> **WHAT YOU WILL DO**
Format each line of the material below as a string in a JSON list, one string per line, skipping blank lines and leaving out the pictures.

══ PROVIDED INFORMATION

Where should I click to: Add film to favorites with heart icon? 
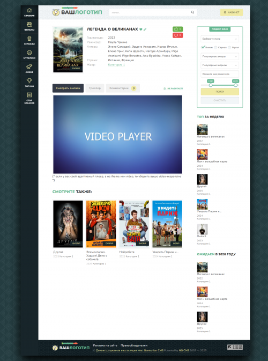pyautogui.click(x=141, y=30)
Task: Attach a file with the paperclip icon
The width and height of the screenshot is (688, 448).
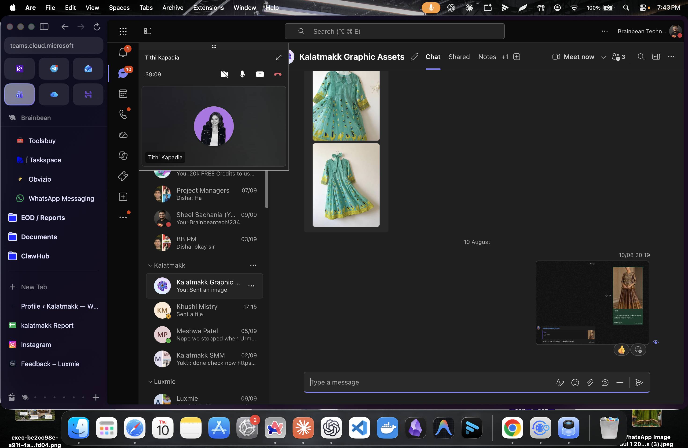Action: coord(590,383)
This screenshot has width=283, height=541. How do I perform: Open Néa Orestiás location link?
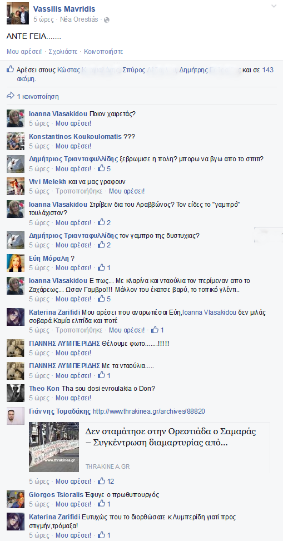(79, 19)
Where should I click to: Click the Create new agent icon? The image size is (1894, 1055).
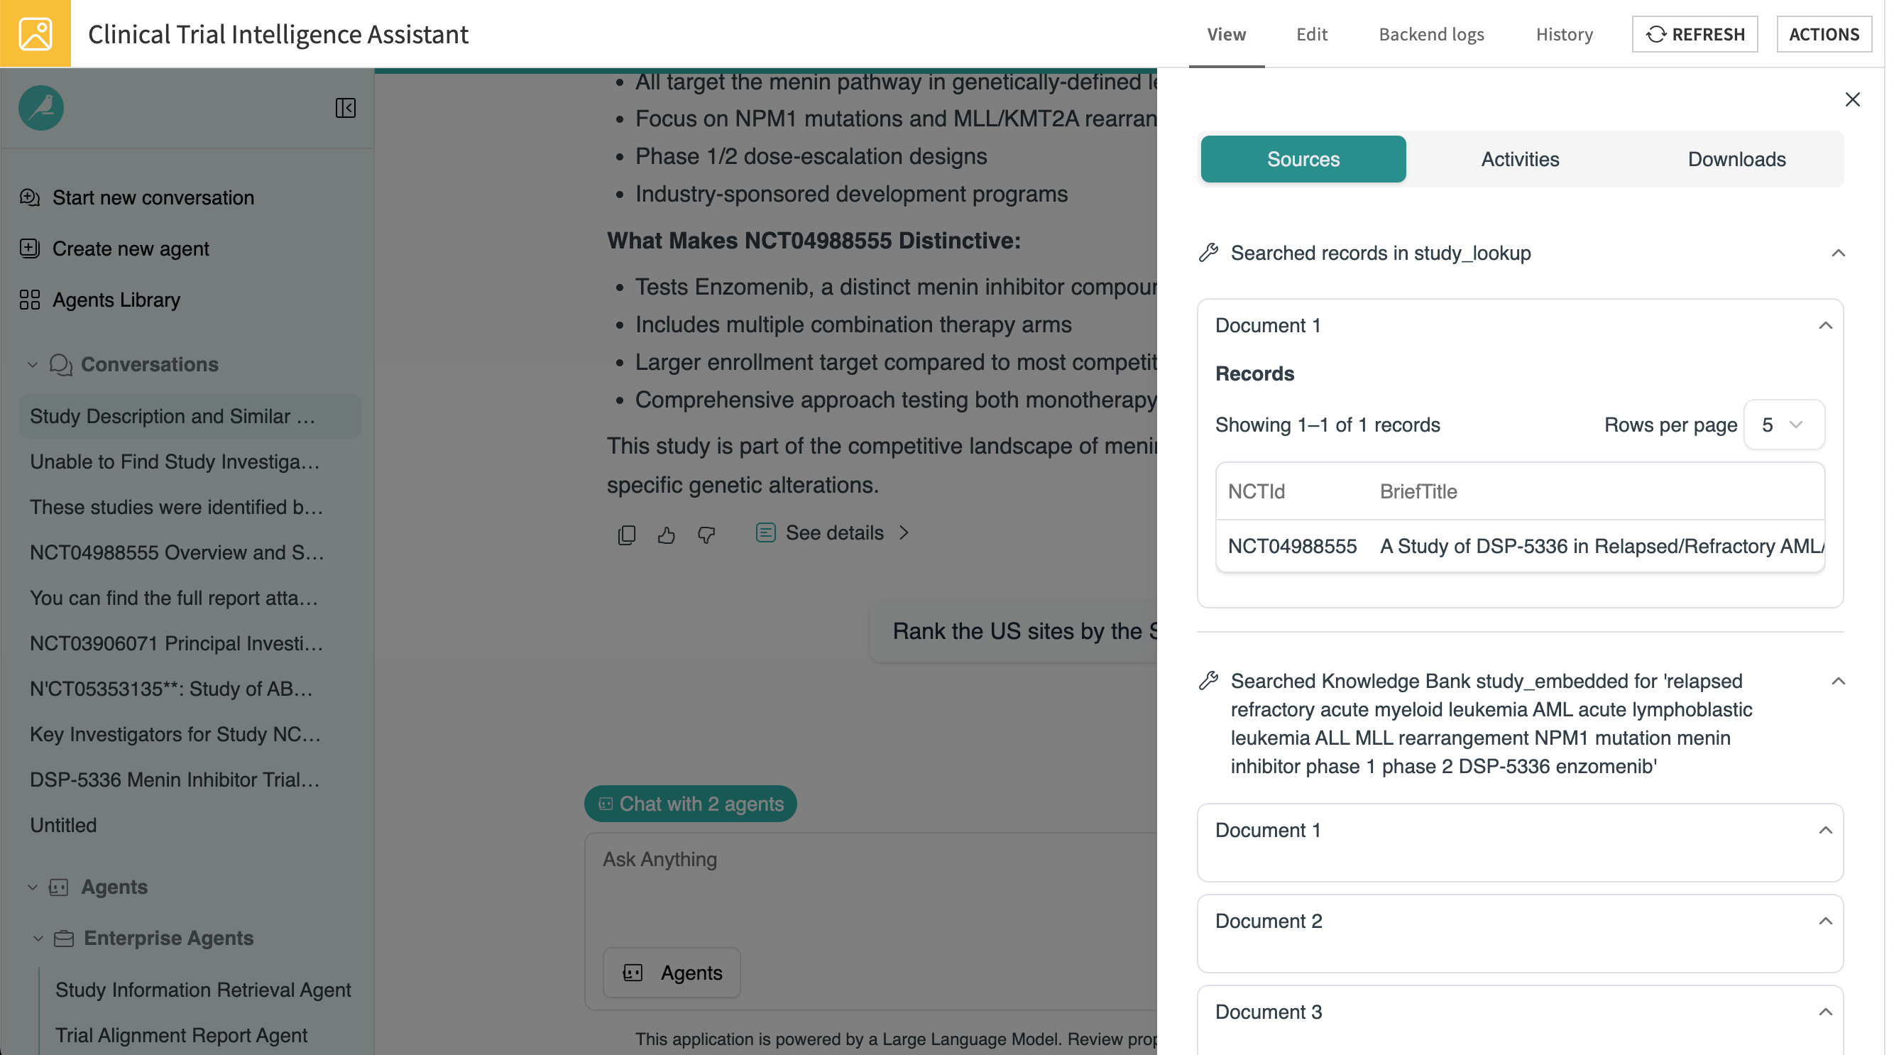click(29, 248)
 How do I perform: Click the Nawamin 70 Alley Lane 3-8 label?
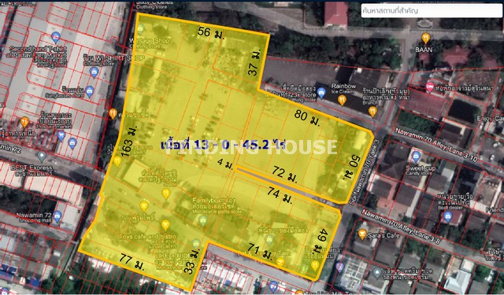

════

> **CORRECT ANSWER**
[
  "Where should I click to: Add film to favorites with heart icon? ",
  "pyautogui.click(x=141, y=30)",
  "Task: Attach a file with the paperclip icon",
  "The width and height of the screenshot is (688, 448).",
  "Action: coord(590,383)",
  "This screenshot has width=283, height=541. How do I perform: Open Néa Orestiás location link?",
  "(79, 19)",
  "Where should I click to: Click the Create new agent icon? The image size is (1894, 1055).",
  "click(29, 248)",
  " How do I perform: Click the Nawamin 70 Alley Lane 3-8 label?"
]